Immigration papers of Koto Inoue Hirahara, 1924; courtesy the Anaheim Public Library/Shades of Anaheim
The Great Internal Migrations WWI – 1940s
From World War I through the end of the Second World War, Americans participated in many great internal migrations. Millions of those Americans chose California as their new home. Many of the groups that moved to California during this period, such as Southern blacks and Dust Bowl refugees, were motivated by desperate circumstances. In turn, they responded to their lot with great courage.
World War I and Immigration Restrictions
By the beginning of the First World War, European immigration had slowed to a trickle. Over the next five years, while Europe was engulfed in war, very few Europeans immigrated to the U.S. After the fighting ended, long-simmering hostilities between Anglo Americans and the largely Catholic and Jewish immigrants from Southern and Eastern Europe came to the forefront.

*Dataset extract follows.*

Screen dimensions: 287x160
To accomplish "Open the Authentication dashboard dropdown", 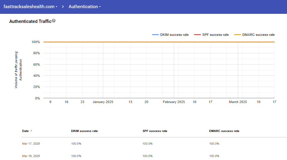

In the midst of growing anti-immigration sentiment, Congress passed three important acts restricting immigration, in 1917, 1921 and 1924. The Immigration Act of 1924 was the most restrictive. It created quotas that severely limited the number of people who could enter the U.S. from countries outside of Western Europe. The Act also barred the immigration and naturalization of residents from all Asian nations not already excluded from entering the country. These included Japan, India, and Korea.